Amar a Dios y amar al prójimo. En estos dos mandamientos se encierra la voluntad de Dios, la cual nos ha sido revelada en la Sagrada Escritura. No puede separarse uno del otro.
Amar a Dios. Nos dice Jesús que éste es “el más grande y el primero de los mandamientos” (Mt. 22, 34-40). Pero… ¿en qué consiste? ¿Qué significa amar a Dios? El mismo Jesús nos lo dice: “Si me aman, cumplirán mis mandamientos” (Jn. 14, 15). Amar a Dios, entonces, es complacer a Dios. Quien ama complace al ser amado. Amar a Dios es tratar de agradar a Dios en todo, en hacer su Voluntad, en cumplir sus mandamientos, en guardar su Palabra. Amar a Dios es también, amarlo a El primero que nadie y primero que todo. Ese es el significado de amar a Dios sobre todas las cosas.
Sabemos también que Dios es la fuente de todo amor… y no sólo eso, sino que Dios es el Amor mismo (cfr. 1 Jn. 4, 8). Esto significa que no podemos amar por nosotros mismos. No somos capaces de eso. El ser humano no puede amar si no fuera por Dios. Lo que sucede es que Dios nos ama y con ese Amor con que Dios nos ama, podemos nosotros amar: amarle a El y amar también a los demás. Nosotros podemos amar, porque Dios nos ama.
Como vemos entonces, ambos mandamientos -el amor a Dios y el amor al prójimo- están unidos. Uno es consecuencia del otro. No podemos amar al prójimo sin amar a Dios. Y no podemos decir que amamos a Dios si no amamos al prójimo, pues el amor a Dios necesariamente se traduce en amor al prójimo.
Como el Señor nos manda a “amar al prójimo como a nosotros mismos”, vamos a ver qué significa eso y cómo se ama así. ¿Qué es amarse a uno mismo? Amarse a uno mismo es buscar el propio bien y el propio agrado. Y ésa fue la medida mínima que Dios nos puso para amar a los demás.
¿Qué nos quiere decir el Señor, entonces, cuando nos pide amar al prójimo como a uno mismo? Nos quiere decir que desea que tratemos a los demás como nos tratamos a nosotros mismos. Si nos fijamos bien, somos muy complacientes con nosotros mismos: ¡cómo respetamos nuestra forma de ser y de pensar! ¡Cómo excusamos nuestros defectos! ¡Cómo defendemos nuestros derechos! ¡Cómo nos complacemos nosotros mismos, buscando lo que nos agrada y lo que necesitamos o creemos necesitar!
El precepto del Señor de amar a los demás tiene esa medida: la medida de cómo nos respetamos y nos complacemos nosotros mismos.
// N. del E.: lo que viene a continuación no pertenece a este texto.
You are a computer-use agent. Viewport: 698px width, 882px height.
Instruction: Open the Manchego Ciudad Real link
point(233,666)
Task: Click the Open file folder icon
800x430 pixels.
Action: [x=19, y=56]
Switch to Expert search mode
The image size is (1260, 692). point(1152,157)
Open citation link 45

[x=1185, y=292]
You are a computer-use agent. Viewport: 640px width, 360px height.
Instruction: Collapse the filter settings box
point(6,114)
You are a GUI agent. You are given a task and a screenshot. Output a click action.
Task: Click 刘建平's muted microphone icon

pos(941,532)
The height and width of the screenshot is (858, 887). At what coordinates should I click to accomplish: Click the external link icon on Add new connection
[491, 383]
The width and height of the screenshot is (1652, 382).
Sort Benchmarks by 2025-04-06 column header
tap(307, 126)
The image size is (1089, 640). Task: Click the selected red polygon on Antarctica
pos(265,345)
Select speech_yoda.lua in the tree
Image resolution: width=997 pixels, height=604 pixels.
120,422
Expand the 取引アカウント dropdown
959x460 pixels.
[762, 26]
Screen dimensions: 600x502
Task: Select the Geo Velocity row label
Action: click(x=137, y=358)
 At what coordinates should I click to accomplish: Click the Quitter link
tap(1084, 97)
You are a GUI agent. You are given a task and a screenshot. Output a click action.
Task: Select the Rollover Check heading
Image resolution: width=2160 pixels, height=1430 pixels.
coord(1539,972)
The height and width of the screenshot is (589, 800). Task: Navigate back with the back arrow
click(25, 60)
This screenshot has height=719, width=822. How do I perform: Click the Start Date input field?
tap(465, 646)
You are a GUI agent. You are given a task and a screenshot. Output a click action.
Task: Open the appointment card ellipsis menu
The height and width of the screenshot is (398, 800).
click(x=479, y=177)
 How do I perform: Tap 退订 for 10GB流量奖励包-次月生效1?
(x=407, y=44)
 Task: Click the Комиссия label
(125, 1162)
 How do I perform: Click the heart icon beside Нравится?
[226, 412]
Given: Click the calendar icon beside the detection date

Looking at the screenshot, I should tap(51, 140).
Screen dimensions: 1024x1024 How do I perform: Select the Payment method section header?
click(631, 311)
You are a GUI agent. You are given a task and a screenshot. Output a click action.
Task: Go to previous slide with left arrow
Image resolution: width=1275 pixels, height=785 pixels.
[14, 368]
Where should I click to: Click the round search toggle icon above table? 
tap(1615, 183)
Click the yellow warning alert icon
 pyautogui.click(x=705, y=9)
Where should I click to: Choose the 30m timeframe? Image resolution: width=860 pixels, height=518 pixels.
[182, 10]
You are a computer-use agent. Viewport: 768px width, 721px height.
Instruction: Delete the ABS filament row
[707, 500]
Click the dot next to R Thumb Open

Dicho más simplemente: debemos tratar a los demás como nos tratamos a nosotros mismos, complacer a los demás como nos complacemos a nosotros mismos, ayudar a los demás como nos ayudamos a nosotros mismos, respetar a los demás como nos respetamos nosotros mismos, excusar los defectos de los demás como excusamos los nuestros, etc. etc.
Amar al prójimo como a uno mismo significa seguir este otro consejo de Jesús: “Traten a los demás como quieren que ellos les traten a ustedes” (Lc. 6, 31).
Nos amamos tanto a nosotros mismos que esa fue la medida mínima que puso el Señor para nuestro amor a los demás… porque también nos dio una medida máxima que El nos mostró con su ejemplo: “Ámense unos a otros como Yo los he amado” (Jn. 15, 12). Y El nos amó mucho más que a sí mismo. ¿No dio su vida por nosotros?